L'Itinéraire de l'esprit vers Dieu, composé par Saint Bonaventure en 1259 après une vision,
est un chef-d'oeuvre que j'admire depuis longtemps, mais dont je n'ai guère eu l'occasion de parler.
C'est un petit livre doté d'une architecture impressionnante
par sa clarté, sa simplicité et sa lumière.
Le lecteur a le sentiment d'entrer dans une église romane,
sobre, minérale, translucide, où toutes sensations appellent
au retournement du regard vers la lumière intérieure qui illumine toute vision.
D'ailleurs, Bonaventure reconnait cette lumière, celle de l'être, et s'étonne
que nul, ou presque, ne la reconnaisse,
alors qu'elle est la Lumière sans laquelle aucune expérience n'est possible :
"Quel étrange aveuglement pour notre esprit de ne point apercevoir
ce qu'il voit en premier, et sans lequel rien ne peut être connu.

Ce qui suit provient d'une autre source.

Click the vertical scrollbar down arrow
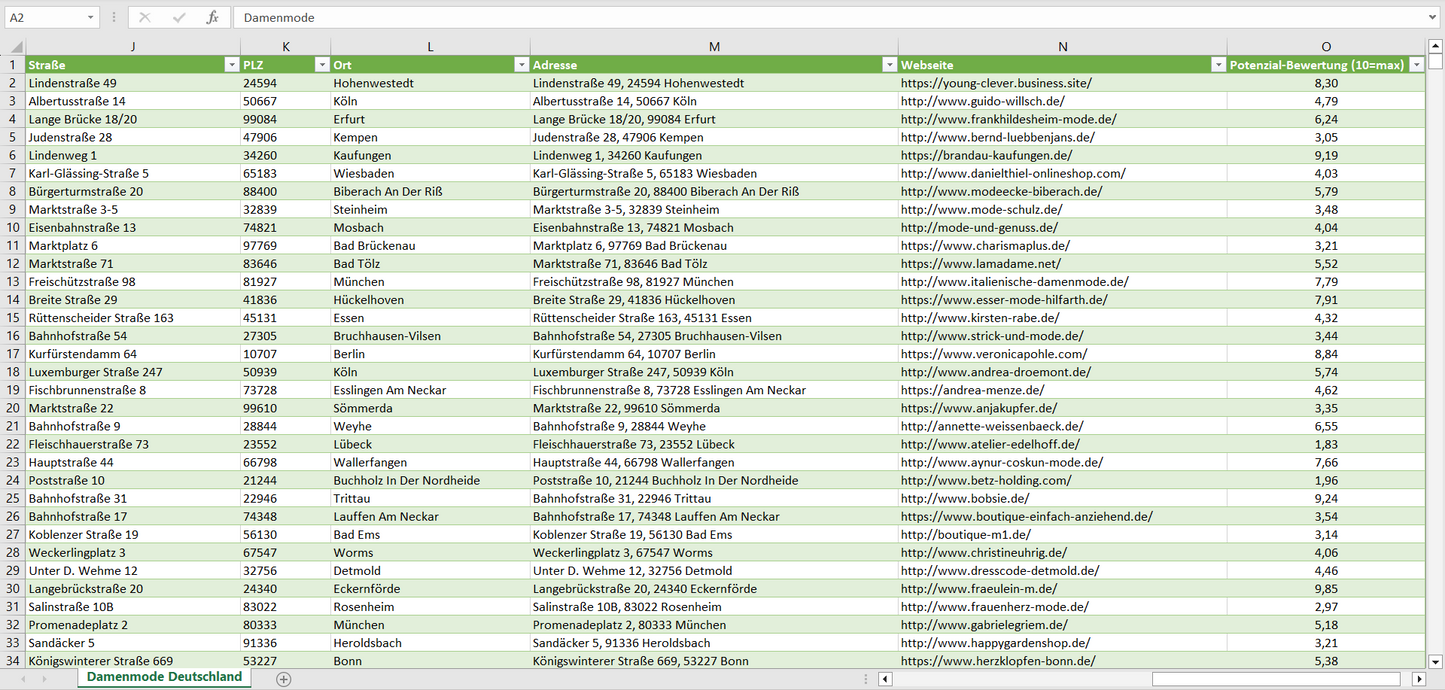This screenshot has width=1445, height=690. tap(1436, 661)
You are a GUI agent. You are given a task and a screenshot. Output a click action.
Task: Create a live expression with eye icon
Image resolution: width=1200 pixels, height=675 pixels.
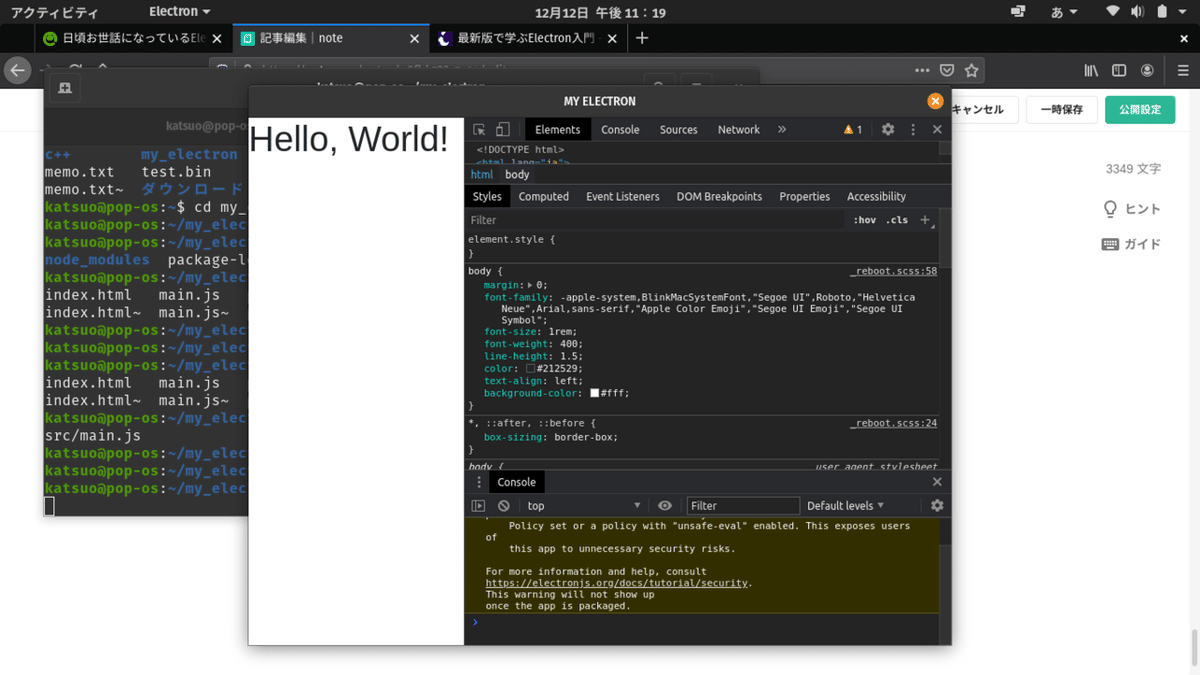coord(665,506)
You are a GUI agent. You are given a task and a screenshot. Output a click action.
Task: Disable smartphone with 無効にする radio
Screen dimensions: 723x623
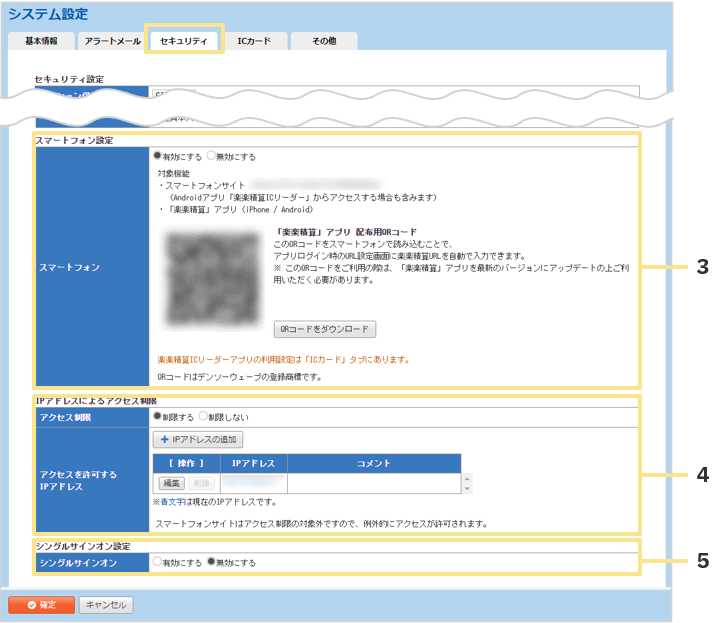pyautogui.click(x=212, y=156)
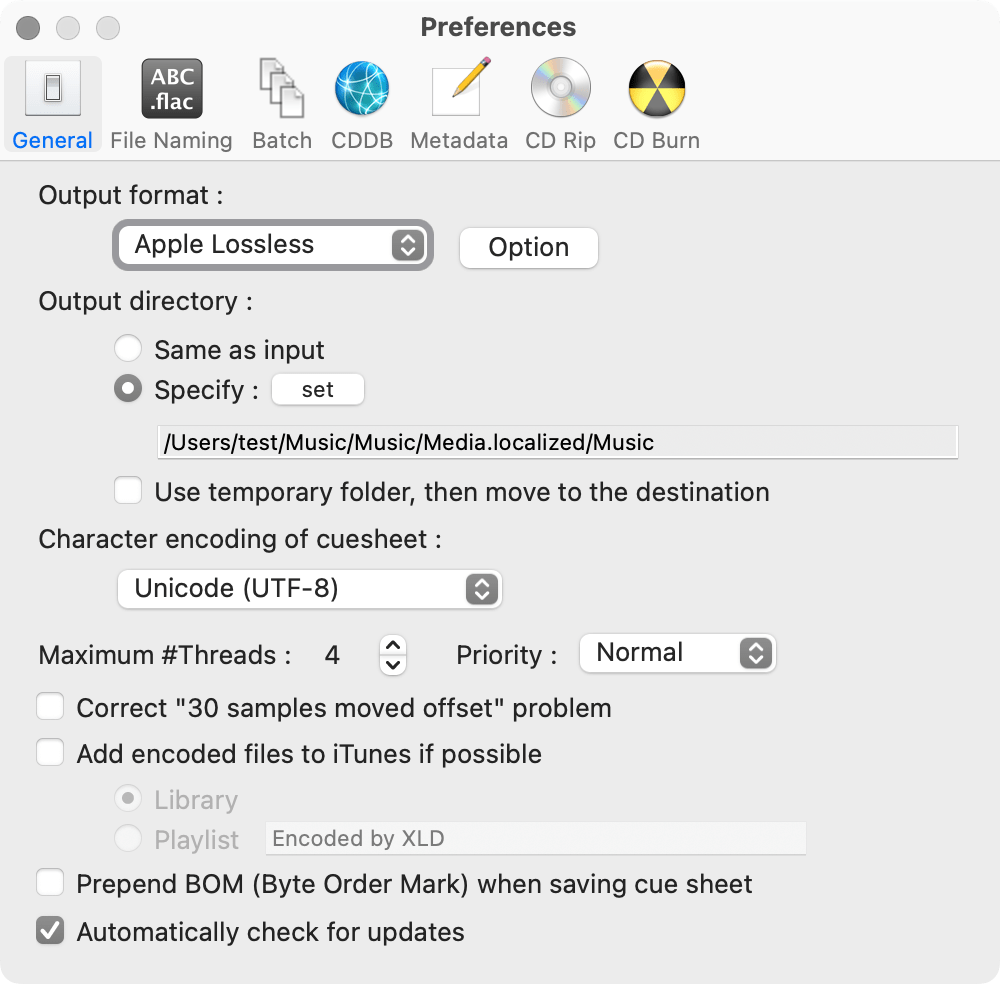Image resolution: width=1000 pixels, height=984 pixels.
Task: Enable Add encoded files to iTunes
Action: (50, 753)
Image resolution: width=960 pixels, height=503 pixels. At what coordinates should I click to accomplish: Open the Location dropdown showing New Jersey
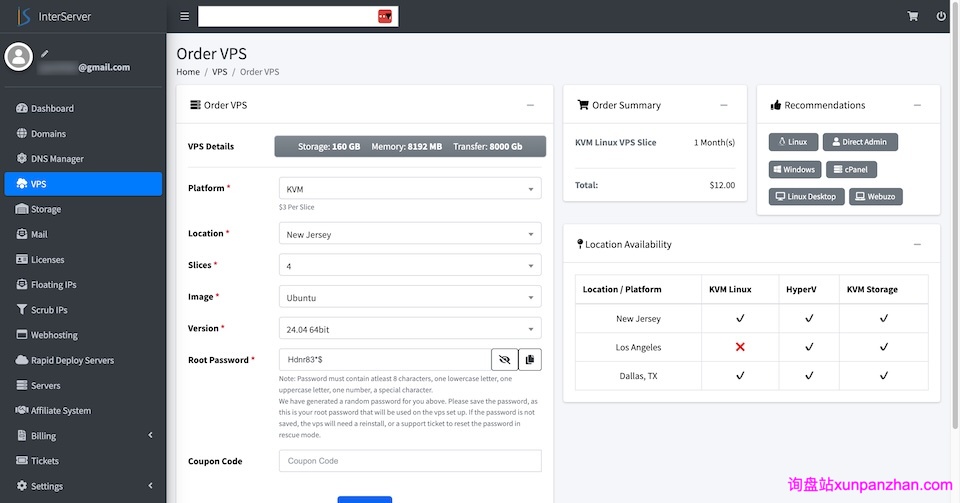pos(409,234)
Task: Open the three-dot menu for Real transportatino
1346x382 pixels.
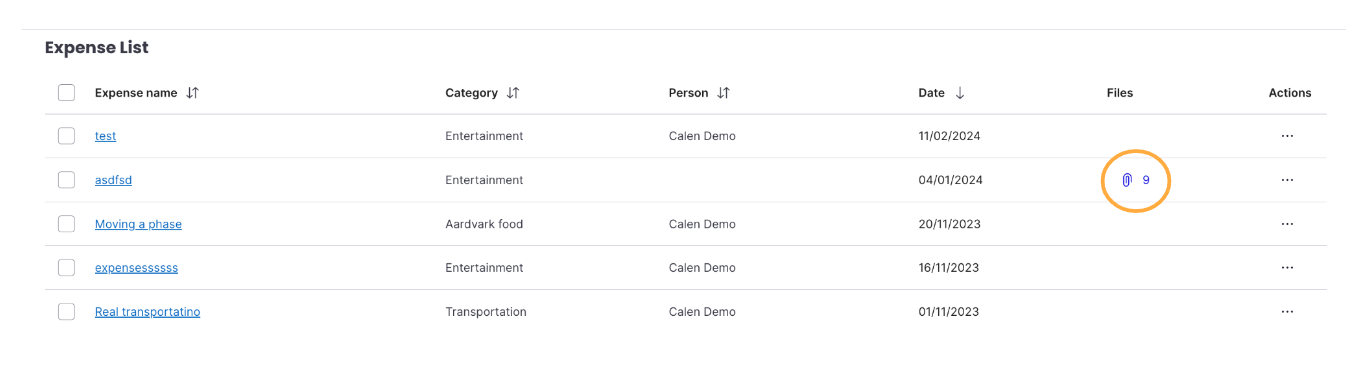Action: click(x=1287, y=312)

Mais c'est comme notre œil, concentré sur diverses couleurs :
il ne voit pas la lumière qui les rend visibles. Ou s'il la voit,
il ne la remarque pas. Il en est de même pour l’œil de notre âme :
concentrée sur les choses particulières et générales,
il ne remarque pas l'être qui est au-delà de toutes les catégories,
alors que c'est l'être qui se manifeste en premier dans l'âme,
et que c'est grâce à lui qu'il voit le reste.
Ainsi la formule se vérifie pleinement : 'semblable à l’œil du hibou aveuglé
par la lumière, l'oeil de notre âme est ébloui par trop d'évidence'.

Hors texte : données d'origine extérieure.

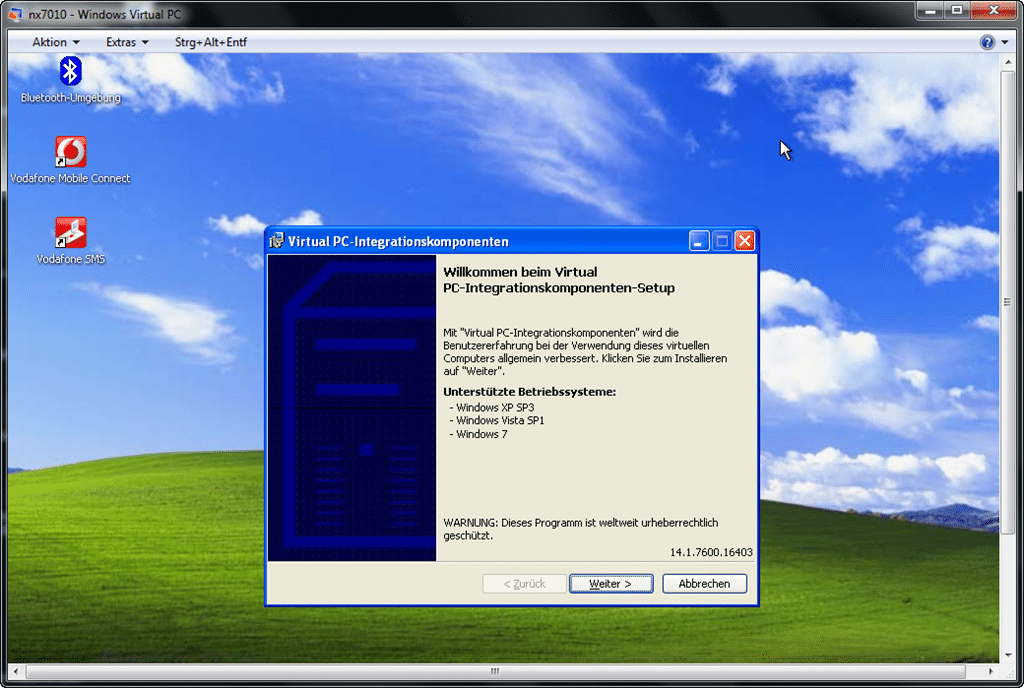Cancel the setup with Abbrechen

tap(704, 583)
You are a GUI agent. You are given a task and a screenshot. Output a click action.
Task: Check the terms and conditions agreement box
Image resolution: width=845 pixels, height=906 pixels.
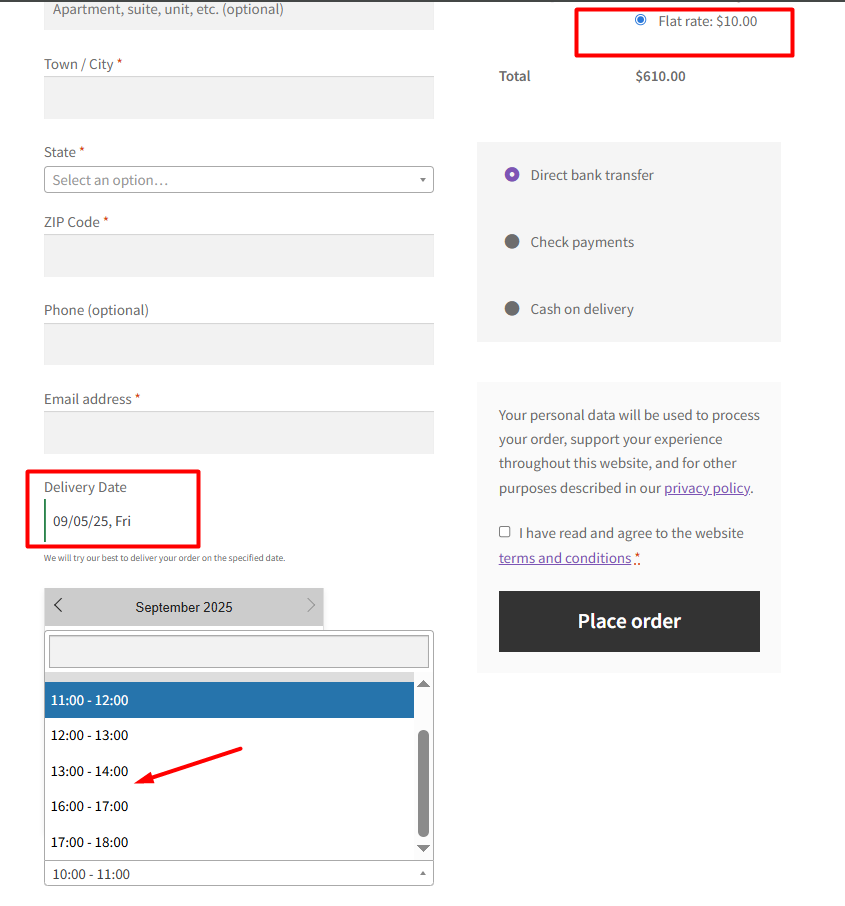[505, 532]
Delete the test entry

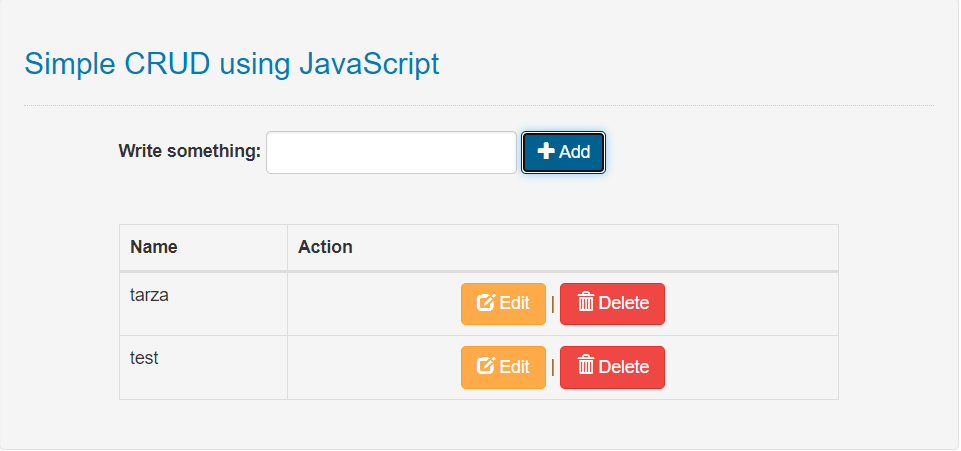point(612,367)
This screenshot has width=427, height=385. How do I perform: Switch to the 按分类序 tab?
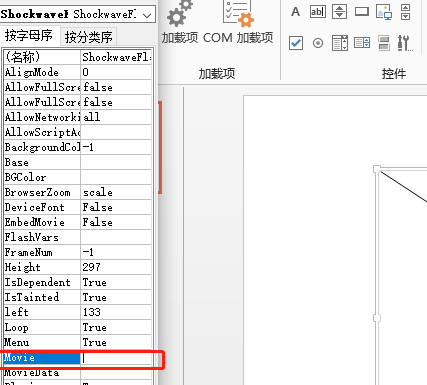[x=89, y=37]
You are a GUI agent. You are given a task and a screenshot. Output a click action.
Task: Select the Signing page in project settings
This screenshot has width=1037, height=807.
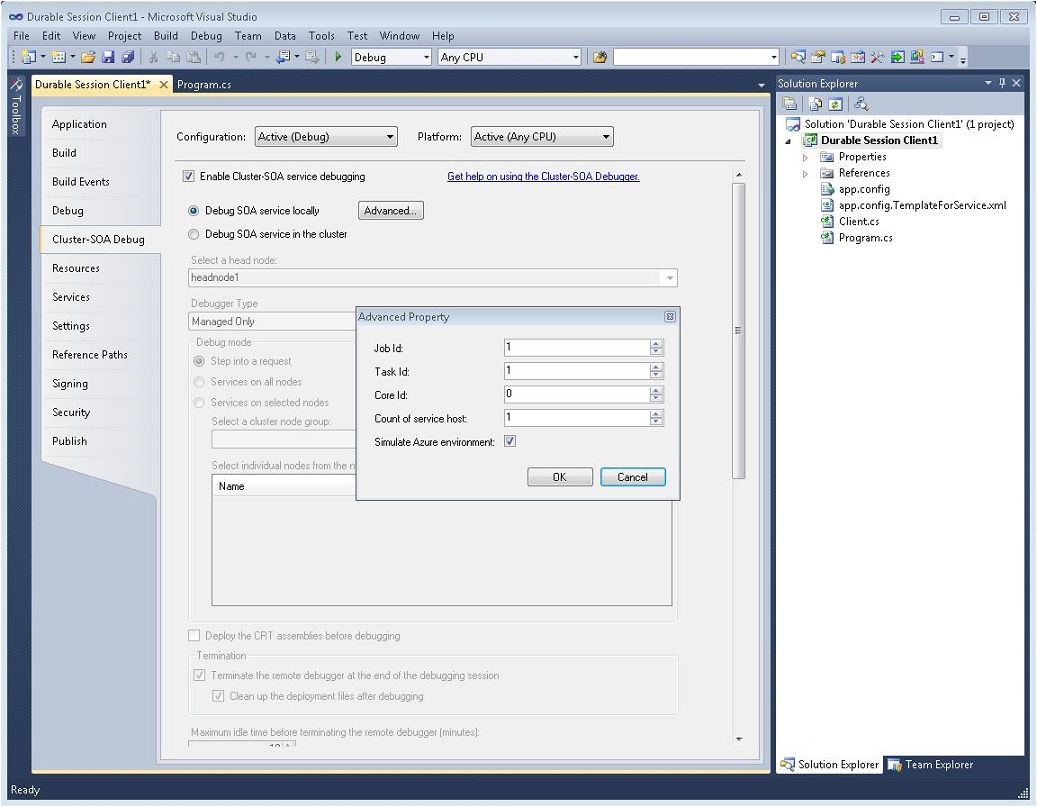tap(70, 383)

Habitué aux fantômes du sensible, dès qu'il regarde la lumière de l'Être souverain,
il lui semble ne plus rien voir.
Il ne comprend pas que cette obscurité suprême opère l'illumination de notre esprit.
Ainsi l'oeil du corps en face de la pure lumière a l'impression
de ne rein voir." (trad. Duméry modifiée).

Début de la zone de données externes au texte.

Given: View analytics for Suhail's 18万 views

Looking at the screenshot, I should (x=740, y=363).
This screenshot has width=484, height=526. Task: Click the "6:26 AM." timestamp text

Comme les prisonniers de la Caverne de Platon,
nous ne "voyons rien" quand notre regard
se retourne vers sa source.
Nous sommes aveuglés par l'évidence.
Cette lumière est simple, si immédiate,
que nous la prenons pour une absence de lumière.
Trop proche, trop simple, trop clair.
Incroyable.
Ainsi, nous pouvons dire que cette connaissance de l'Être,
cette vision de la vision,
est une "docte inconnaissance":
une inconnaissance pour la connaissance ordinaire,
mais une science, une connaissance au plus haut point en vérité.
Quand je retourne mon regard
- le regard de l'attention -
"je ne vois rien".
Mais cette absence de vision
est en réalité une vision pure,
une vision du regard lui-même,
sans autre contenu,
comme si la lumière s'éclairait elle-même,
par elle-même.
Habitué à me concentrer sur le contenu,
je crois que, en l'absence de contenu,
la vision elle-même disparaît.
Mais si elle disparaissait vraiment,
comment pourrais-je affirmer que
"je ne vois rien" ?
Cette obscurité pour l'attention exclusivement tournée vers les choses
est bien la véritable illumination,
quand la Lumière qui s'illumine en tout
se remarque enfin, et se reconnait simplement,
plus facilement que tout.
Le message des mystiques, des sages, est universel.
Cet éveil à la Lumière, à l'Être, est simple et accessible à chacun.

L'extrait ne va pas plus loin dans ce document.